[Exercise goal]: Exactly as given, transcribe each entry that follows.

Start of Block

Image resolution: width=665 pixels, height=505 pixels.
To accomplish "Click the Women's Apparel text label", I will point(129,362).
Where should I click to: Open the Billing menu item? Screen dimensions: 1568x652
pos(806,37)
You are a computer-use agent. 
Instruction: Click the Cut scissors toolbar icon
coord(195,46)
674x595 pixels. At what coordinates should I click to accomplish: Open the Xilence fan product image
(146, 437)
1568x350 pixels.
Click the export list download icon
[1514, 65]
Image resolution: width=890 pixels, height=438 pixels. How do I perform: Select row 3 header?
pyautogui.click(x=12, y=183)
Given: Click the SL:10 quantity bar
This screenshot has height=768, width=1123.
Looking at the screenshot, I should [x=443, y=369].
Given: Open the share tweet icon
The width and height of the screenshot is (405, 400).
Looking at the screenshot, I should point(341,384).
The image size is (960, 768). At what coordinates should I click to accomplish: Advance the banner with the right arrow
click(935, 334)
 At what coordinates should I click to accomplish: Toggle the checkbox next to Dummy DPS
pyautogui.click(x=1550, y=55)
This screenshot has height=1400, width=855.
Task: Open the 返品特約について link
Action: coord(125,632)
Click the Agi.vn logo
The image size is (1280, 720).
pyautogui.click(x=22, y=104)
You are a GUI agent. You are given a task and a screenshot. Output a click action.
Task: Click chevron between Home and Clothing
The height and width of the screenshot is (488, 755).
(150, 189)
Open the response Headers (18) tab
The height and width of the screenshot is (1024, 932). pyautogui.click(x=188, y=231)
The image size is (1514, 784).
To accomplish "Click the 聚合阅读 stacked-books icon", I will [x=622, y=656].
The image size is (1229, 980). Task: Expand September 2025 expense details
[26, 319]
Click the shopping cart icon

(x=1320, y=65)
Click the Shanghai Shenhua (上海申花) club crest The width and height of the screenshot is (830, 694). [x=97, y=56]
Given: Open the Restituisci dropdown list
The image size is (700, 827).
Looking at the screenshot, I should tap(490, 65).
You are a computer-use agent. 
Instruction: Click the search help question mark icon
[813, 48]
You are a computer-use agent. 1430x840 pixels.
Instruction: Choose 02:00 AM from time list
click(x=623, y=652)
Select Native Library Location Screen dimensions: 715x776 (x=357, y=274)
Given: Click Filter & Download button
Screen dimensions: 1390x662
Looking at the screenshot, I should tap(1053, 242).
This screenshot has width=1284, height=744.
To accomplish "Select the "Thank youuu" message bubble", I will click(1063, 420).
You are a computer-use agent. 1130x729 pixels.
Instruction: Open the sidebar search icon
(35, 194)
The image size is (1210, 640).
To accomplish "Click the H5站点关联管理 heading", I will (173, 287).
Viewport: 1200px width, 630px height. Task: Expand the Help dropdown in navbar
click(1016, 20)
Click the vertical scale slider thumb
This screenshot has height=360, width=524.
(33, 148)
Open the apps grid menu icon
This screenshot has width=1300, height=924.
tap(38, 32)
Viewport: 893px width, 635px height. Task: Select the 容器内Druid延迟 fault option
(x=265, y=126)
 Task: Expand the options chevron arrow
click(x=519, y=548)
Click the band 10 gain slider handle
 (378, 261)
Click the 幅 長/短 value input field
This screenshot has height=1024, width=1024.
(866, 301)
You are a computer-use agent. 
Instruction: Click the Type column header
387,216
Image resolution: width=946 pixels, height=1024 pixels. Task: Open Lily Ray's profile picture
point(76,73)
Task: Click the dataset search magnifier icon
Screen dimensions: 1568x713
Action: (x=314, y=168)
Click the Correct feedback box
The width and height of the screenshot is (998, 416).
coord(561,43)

End of Block

[Answer to this task]:
Image resolution: width=665 pixels, height=505 pixels.
To accomplish "Click the Women's Apparel text label", I will point(129,362).
Where should I click to: Open the Billing menu item? Screen dimensions: 1568x652
pos(806,37)
You are a computer-use agent. 
Instruction: Click the Cut scissors toolbar icon
coord(195,46)
674x595 pixels. At what coordinates should I click to accomplish: Open the Xilence fan product image
(146, 437)
1568x350 pixels.
Click the export list download icon
[1514, 65]
Image resolution: width=890 pixels, height=438 pixels. How do I perform: Select row 3 header?
pyautogui.click(x=12, y=183)
Given: Click the SL:10 quantity bar
This screenshot has height=768, width=1123.
Looking at the screenshot, I should [x=443, y=369].
Given: Open the share tweet icon
The width and height of the screenshot is (405, 400).
Looking at the screenshot, I should point(341,384).
The image size is (960, 768). At what coordinates should I click to accomplish: Advance the banner with the right arrow
click(935, 334)
 At what coordinates should I click to accomplish: Toggle the checkbox next to Dummy DPS
pyautogui.click(x=1550, y=55)
This screenshot has height=1400, width=855.
Task: Open the 返品特約について link
Action: coord(125,632)
Click the Agi.vn logo
The image size is (1280, 720).
pyautogui.click(x=22, y=104)
You are a GUI agent. You are given a task and a screenshot. Output a click action.
Task: Click chevron between Home and Clothing
The height and width of the screenshot is (488, 755).
(150, 189)
Open the response Headers (18) tab
The height and width of the screenshot is (1024, 932). pyautogui.click(x=188, y=231)
The image size is (1514, 784).
To accomplish "Click the 聚合阅读 stacked-books icon", I will [x=622, y=656].
The image size is (1229, 980). Task: Expand September 2025 expense details
[26, 319]
Click the shopping cart icon

(x=1320, y=65)
Click the Shanghai Shenhua (上海申花) club crest The width and height of the screenshot is (830, 694). [x=97, y=56]
Given: Open the Restituisci dropdown list
The image size is (700, 827).
Looking at the screenshot, I should tap(490, 65).
You are a computer-use agent. 
Instruction: Click the search help question mark icon
[813, 48]
You are a computer-use agent. 1430x840 pixels.
Instruction: Choose 02:00 AM from time list
click(x=623, y=652)
Select Native Library Location Screen dimensions: 715x776 (x=357, y=274)
Given: Click Filter & Download button
Screen dimensions: 1390x662
Looking at the screenshot, I should tap(1053, 242).
This screenshot has width=1284, height=744.
To accomplish "Select the "Thank youuu" message bubble", I will click(1063, 420).
You are a computer-use agent. 1130x729 pixels.
Instruction: Open the sidebar search icon
(35, 194)
The image size is (1210, 640).
To accomplish "Click the H5站点关联管理 heading", I will (173, 287).
Viewport: 1200px width, 630px height. Task: Expand the Help dropdown in navbar
click(1016, 20)
Click the vertical scale slider thumb
This screenshot has height=360, width=524.
(33, 148)
Open the apps grid menu icon
This screenshot has width=1300, height=924.
tap(38, 32)
Viewport: 893px width, 635px height. Task: Select the 容器内Druid延迟 fault option
(x=265, y=126)
 Task: Expand the options chevron arrow
click(x=519, y=548)
Click the band 10 gain slider handle
 (378, 261)
Click the 幅 長/短 value input field
This screenshot has height=1024, width=1024.
(866, 301)
You are a computer-use agent. 
Instruction: Click the Type column header
387,216
Image resolution: width=946 pixels, height=1024 pixels. Task: Open Lily Ray's profile picture
point(76,73)
Task: Click the dataset search magnifier icon
Screen dimensions: 1568x713
Action: (x=314, y=168)
Click the Correct feedback box
The width and height of the screenshot is (998, 416).
coord(561,43)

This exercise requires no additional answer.